Task to carry out | Give the count of lines in the entries below that contain the string "agent", and only that count.

[[ Supplied records, beginning ]]

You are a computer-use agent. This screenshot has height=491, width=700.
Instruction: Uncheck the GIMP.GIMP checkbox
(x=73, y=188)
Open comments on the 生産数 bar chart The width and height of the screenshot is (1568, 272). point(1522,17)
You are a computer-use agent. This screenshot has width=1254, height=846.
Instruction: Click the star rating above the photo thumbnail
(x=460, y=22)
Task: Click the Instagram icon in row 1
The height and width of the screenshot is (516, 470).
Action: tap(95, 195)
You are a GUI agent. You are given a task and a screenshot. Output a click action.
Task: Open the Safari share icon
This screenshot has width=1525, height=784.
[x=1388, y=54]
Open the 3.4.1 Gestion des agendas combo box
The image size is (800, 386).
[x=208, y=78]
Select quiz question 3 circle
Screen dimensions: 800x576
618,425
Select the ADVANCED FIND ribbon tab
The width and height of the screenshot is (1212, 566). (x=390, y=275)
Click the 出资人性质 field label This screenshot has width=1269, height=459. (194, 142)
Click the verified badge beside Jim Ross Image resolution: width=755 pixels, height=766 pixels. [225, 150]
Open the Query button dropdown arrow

[[ Supplied records, end ]]

Answer space | 3